MATH1324 Introduction to Statistics Assignment 3

Simple Linear Regression Model- Can happiness be predicted?

Shel Nee Gan (s3746473) Haojun Xu (s3685256) Tianbao Jin (s3696594)

Last updated: 28 October, 2018

RPubs link information

RPubs link (see here)
http://rpubs.com/sngan/434019

Introduction

This report is to conduct statistical investigation by using linear regression models.
Two variables will be selected from the data to investigate their relationship.
R studio is applied on the dataset to fit a simple lienar regression.
Statistical hypotheses of various model compoenents are implemented.
Various assumptions based on the linear regression model are tested.
Discuss of the findings will be explored.

Problem Statement

Question: Can GDP per capita of the country be used to determine the happiness of people in one country?

Method:

Apply linear regression model to examine the relationship between two selected variables.

Exercise task 1 – Please return every line of the listing below that contains the word "height".

Information provided –
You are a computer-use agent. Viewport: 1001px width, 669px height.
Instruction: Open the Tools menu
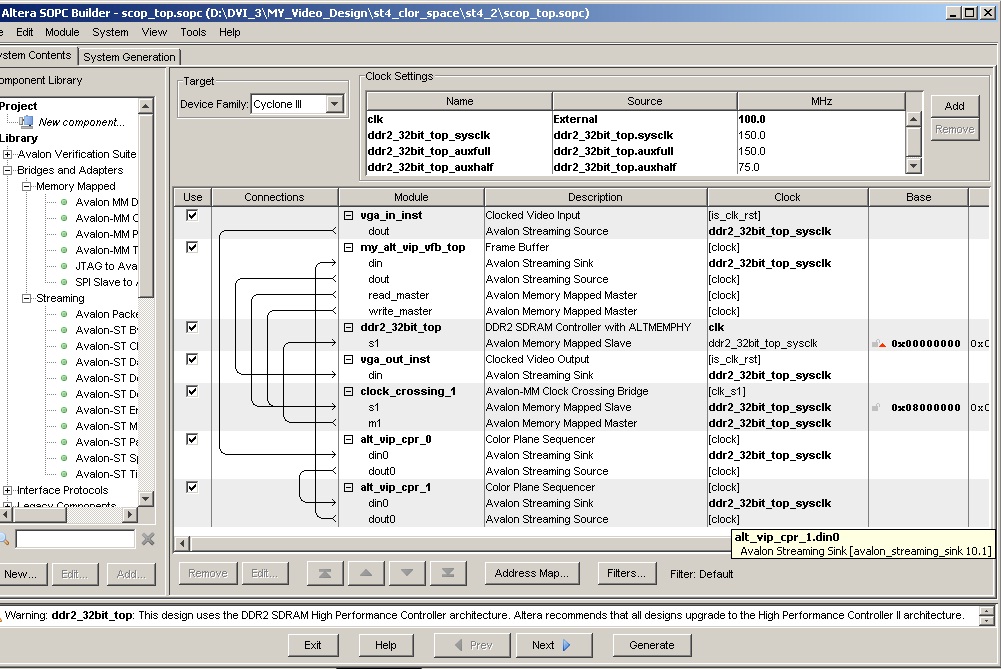[x=193, y=32]
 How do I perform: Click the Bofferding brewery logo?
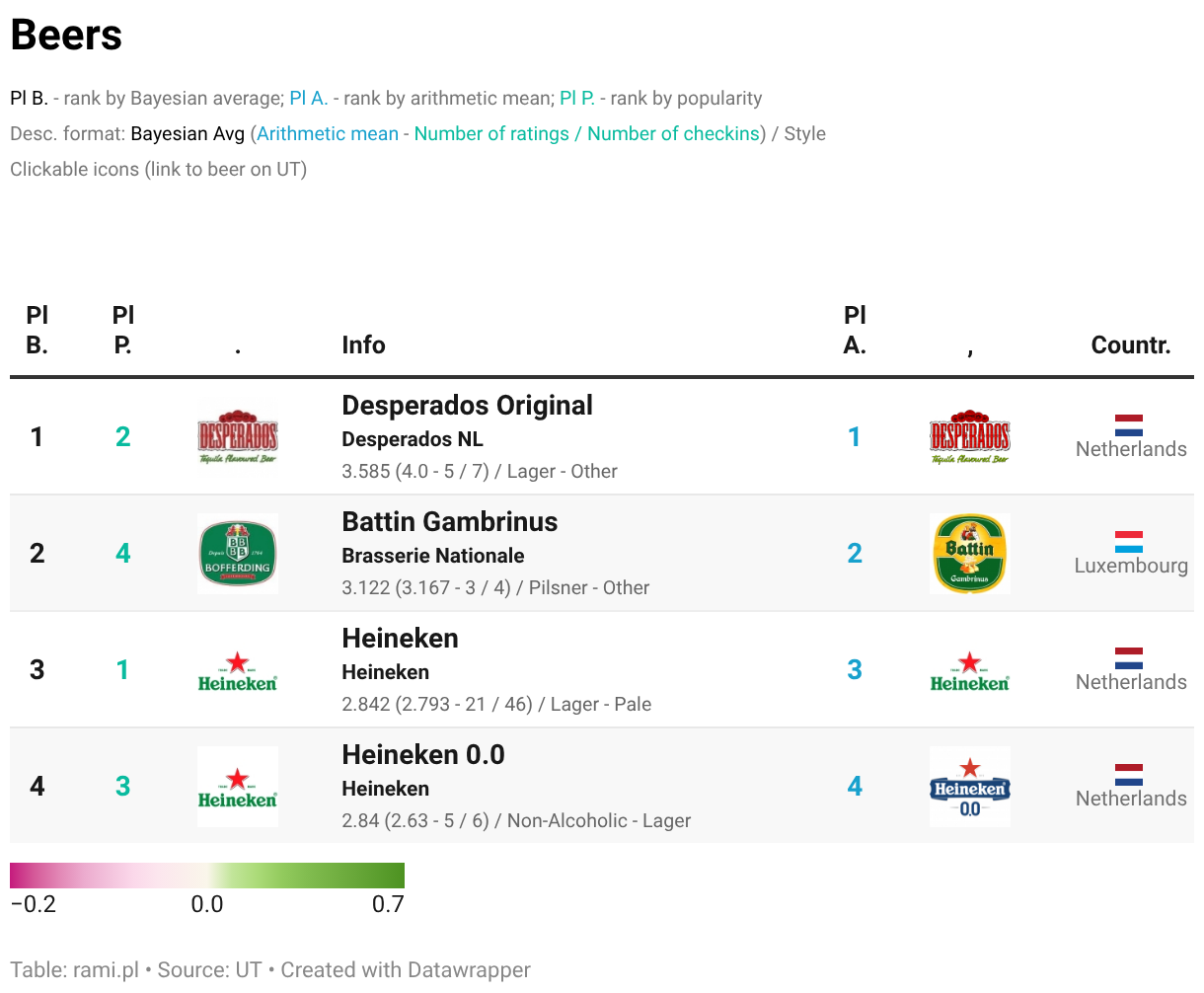coord(238,553)
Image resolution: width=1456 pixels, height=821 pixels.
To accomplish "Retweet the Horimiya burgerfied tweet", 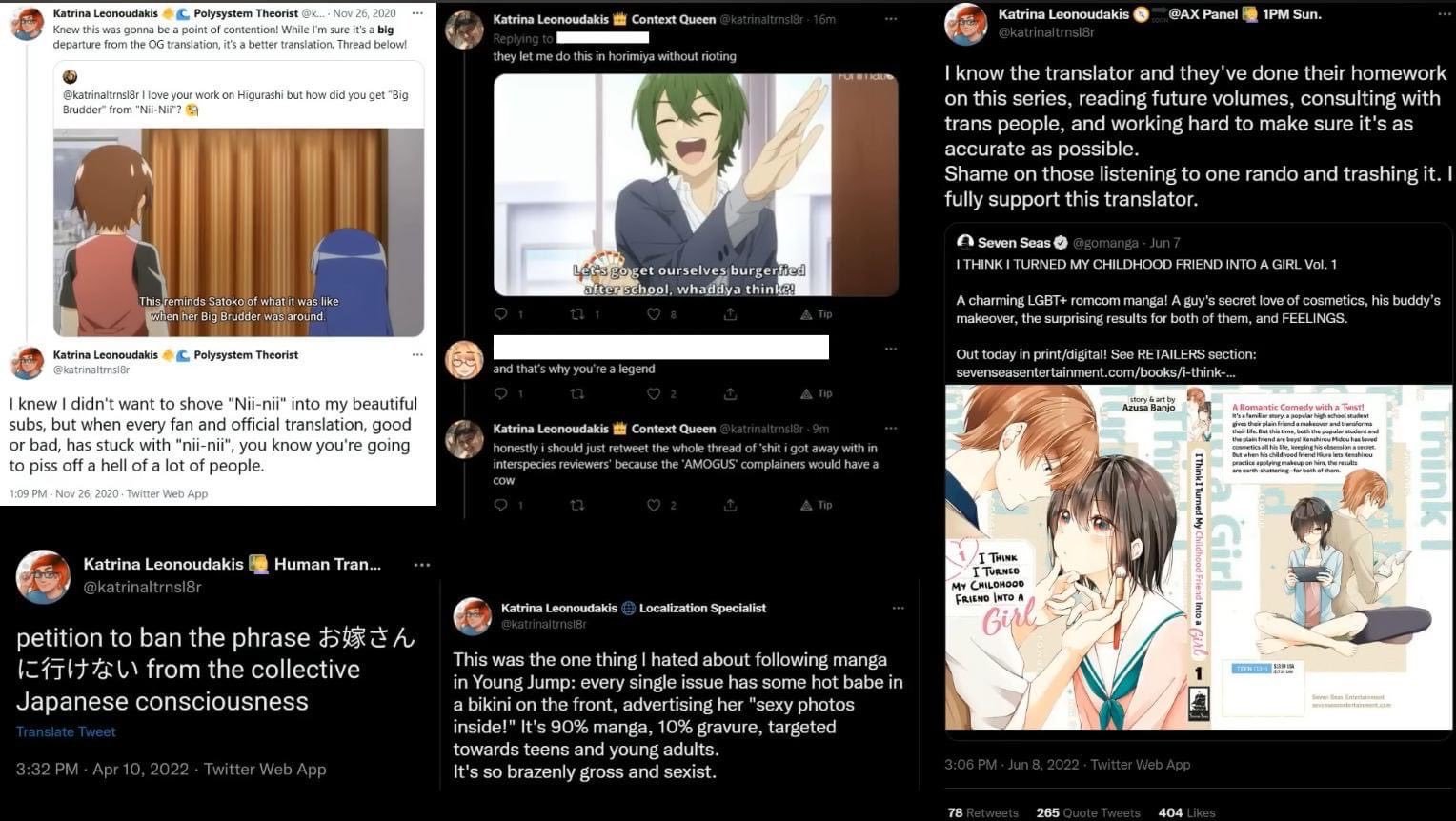I will coord(576,314).
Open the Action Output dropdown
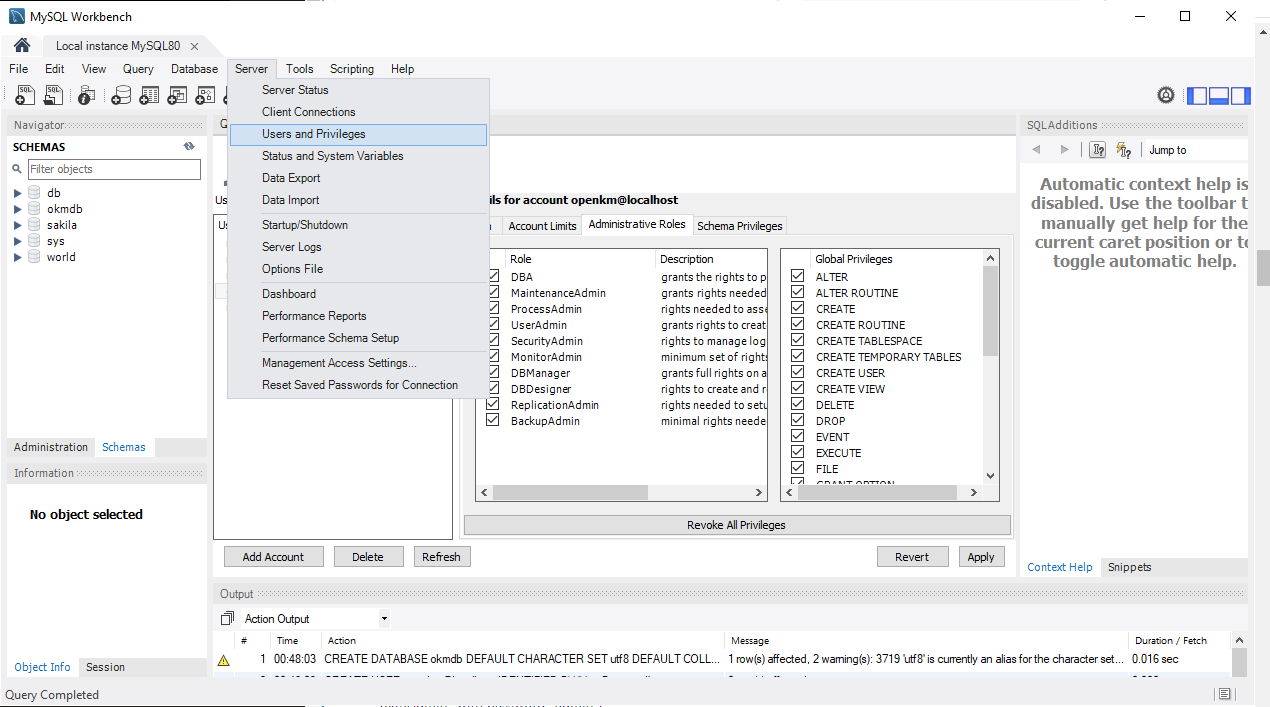The image size is (1270, 707). 383,619
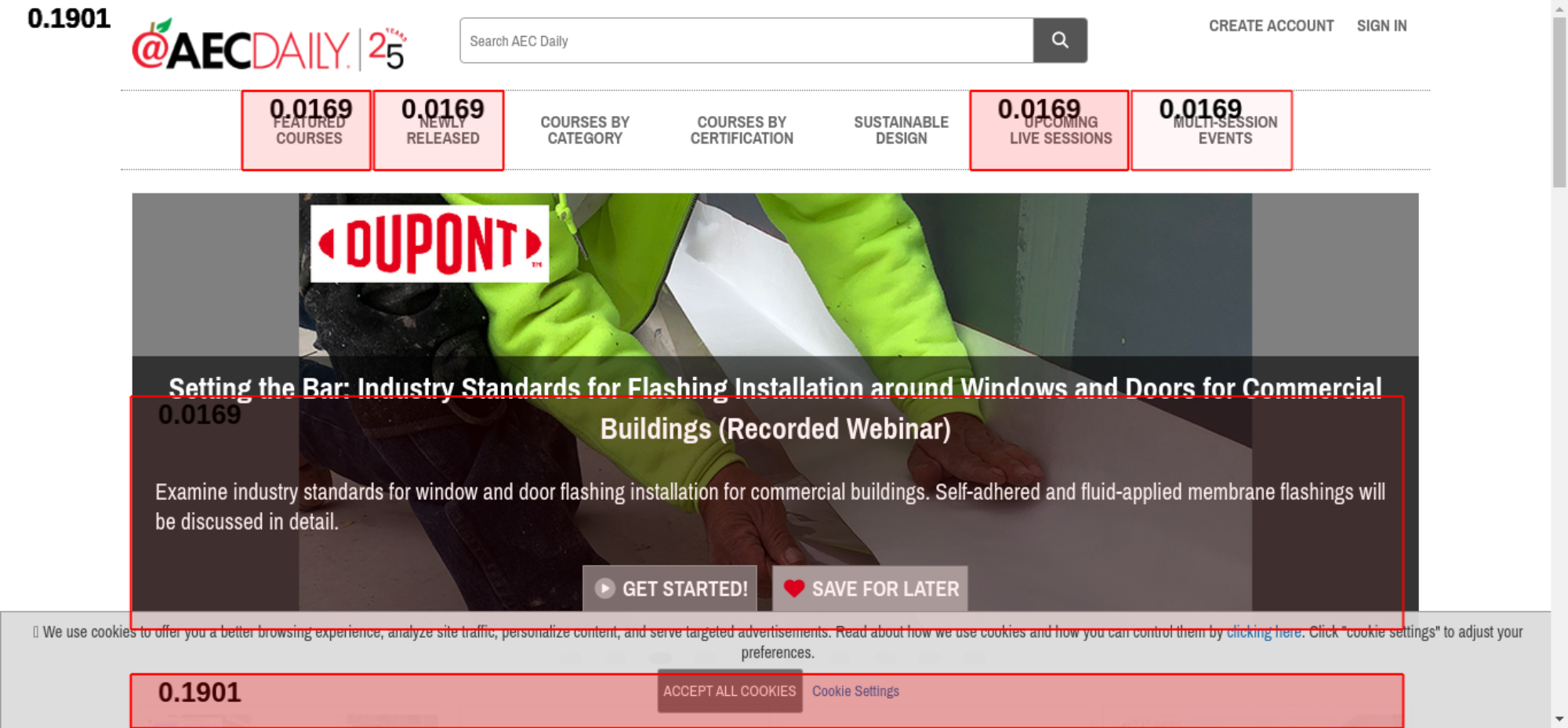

Exercise task 2 – Change "Assignment" to "Project" in the statistics report and write out the passage from "MATH1324 Introduction to" up to and including "Tianbao Jin (s3696594)".

Full solution 1 –
You are a computer-use agent. Viewport: 1001px width, 669px height.
Image resolution: width=1456 pixels, height=821 pixels.

Full solution 2 –
MATH1324 Introduction to Statistics Project 3

Simple Linear Regression Model- Can happiness be predicted?

Shel Nee Gan (s3746473) Haojun Xu (s3685256) Tianbao Jin (s3696594)